After a successful stint as a service company they decided to focus on commercial heat treating. Heat treating was in great demand due to the war, and the men were very familiar with the gas powered equipment that was required to perform the heat treating. The men immediately started building a furnace in one of their garages. Equipment was obtained from discarded equipment from businesses that had closed. They purchased kilns and other equipment from a local junk yard. The equipment was repaired, renovated and refurbished until they were once again operational.
Aluminum was becoming more and more popular and Industrial Services of New England was one of the first commercial heat treaters of aluminum in the area. To this day Industrial remains one of the largest aluminum heat treaters in the Northeast.
On December 5, 1942 the name was changed to Industrial Heat Treating, Inc. Walter Ebersteen became President and Willard Davis became the Secretary/Treasurer. Industrial Heat Treating had established itself as a competitive commercial heat treater. Walter and Will purchased a building on Densmore Street in North Quincy and moved the company out of the cramped, one-car garage into a newer larger facility. The extra space allowed for the addition of more furnaces with greater capacities and they were now able to offer their customer additional processes.

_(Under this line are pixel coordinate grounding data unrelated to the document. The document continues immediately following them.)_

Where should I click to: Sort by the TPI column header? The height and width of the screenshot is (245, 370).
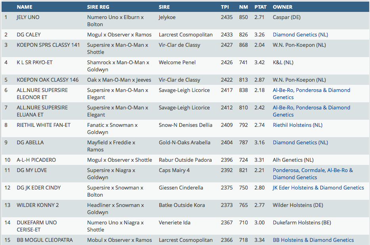click(x=225, y=7)
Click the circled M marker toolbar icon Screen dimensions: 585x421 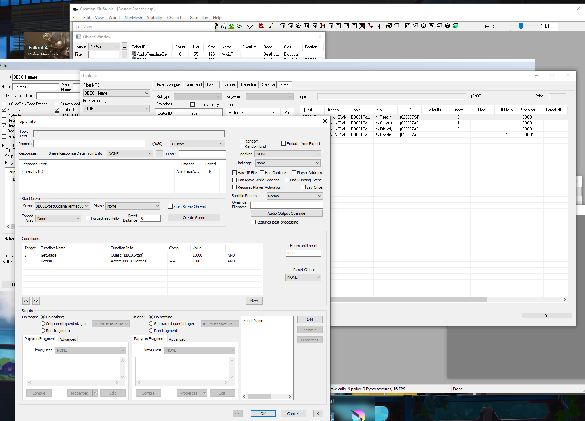tap(298, 26)
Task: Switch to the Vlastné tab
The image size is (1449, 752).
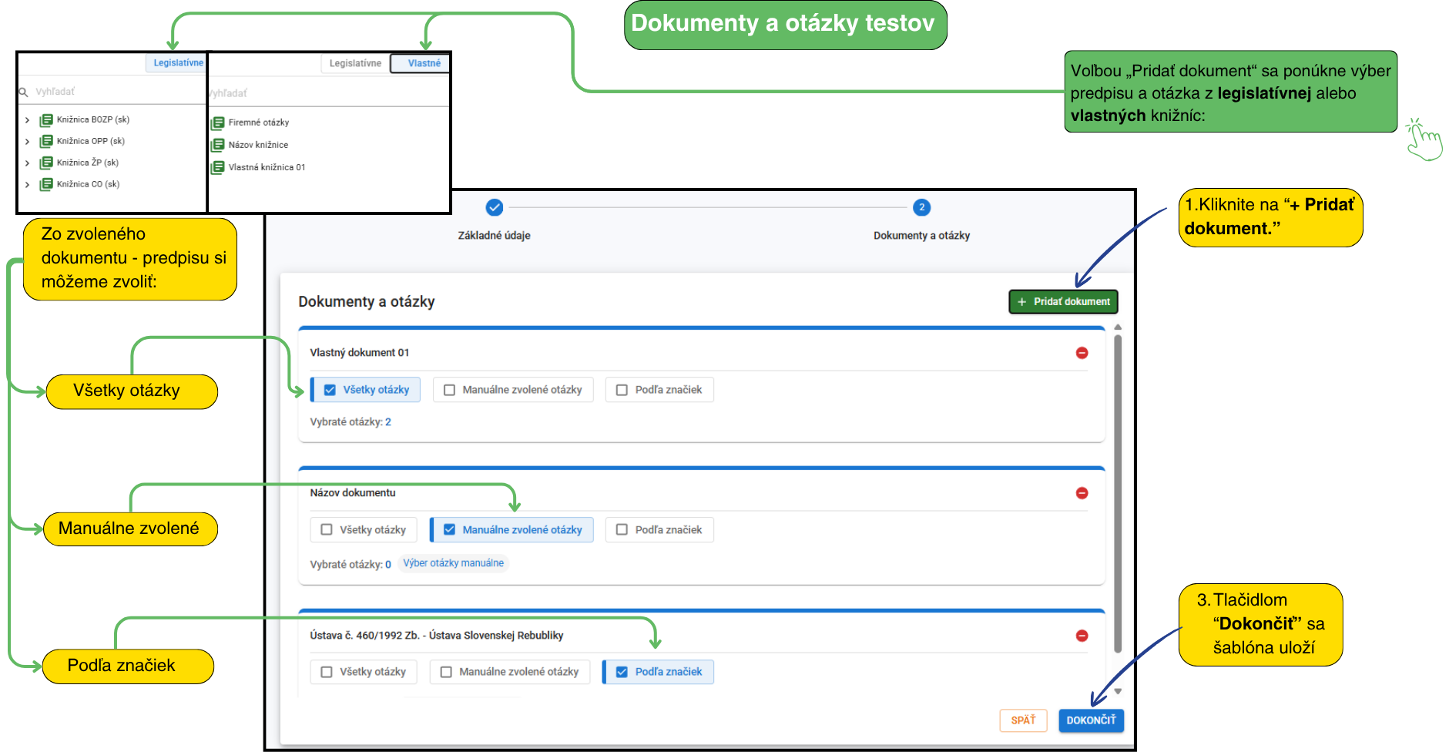Action: point(424,63)
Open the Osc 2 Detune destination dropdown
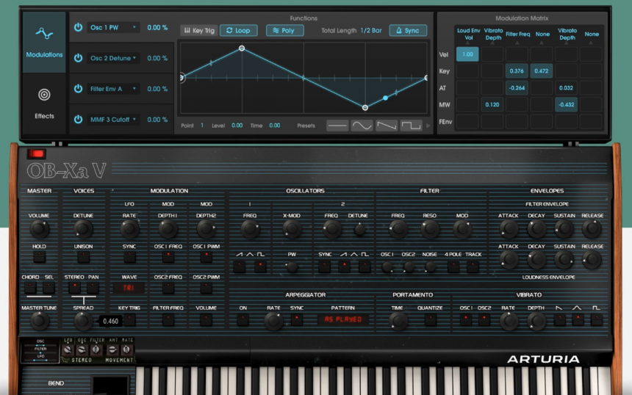Image resolution: width=632 pixels, height=395 pixels. [x=113, y=58]
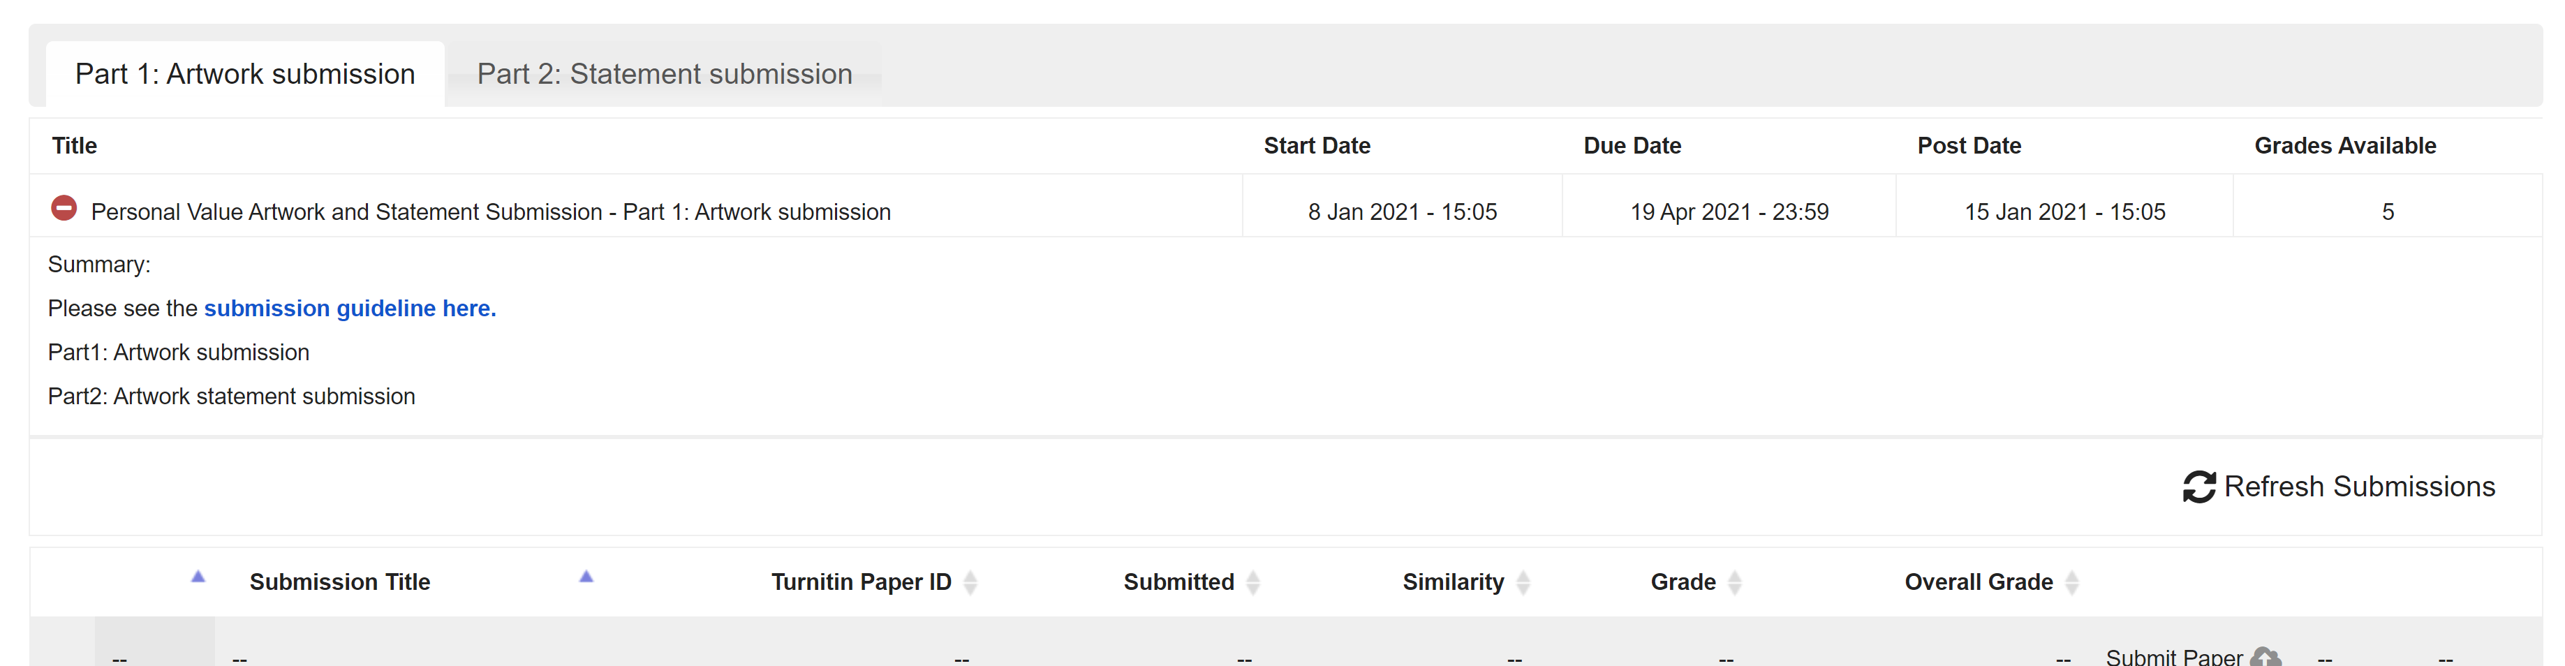Click the Submission Title column header

[x=340, y=582]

By the early 1960’s the building had continued to expand as did the processes available to customers. These processes included annealing, stress relieving, hardening and tempering, carburizing, cyanide and lead hardening, induction hardening and the heat treating, annealing and stress relieving of aluminum. Industrial’s industry base had expanded to include automotive, aerospace and industrial hardware for the government and private sector. During this time, Industrial also began heat treating components for a new invention…the computer. Today, Industrial is involved in every aspect of the manufacturing industry.
During the late 1960’s and early 1970’s Will began to buy out many of the share holders of the company and in 1972 he became the sole owner of Industrial Heat Treating, Inc. In 1984, Will resigned as President of Industrial, but remained as CEO. Sadly, Will passed away in April, 1986.
Industrial has been through many changes since 1986. The largest of those changes was in September 1998. Will’s youngest daughter, Lynne Davis, became the owner of Industrial Heat Treating.
Today, Lynne believes in the same philosophy and values that her father did…”Be fair and honest with your employees and your customers. Respect each individual for their talent and diversity.”
All of the employees, especially managers, have a long history in this industry. Their expertise is invaluable not only to Industrial, but to our customers as well. They often work directly with the customer in determining the best material needed for their product. Industrial encourages interaction between a company’s engineering team and our heat treating experts.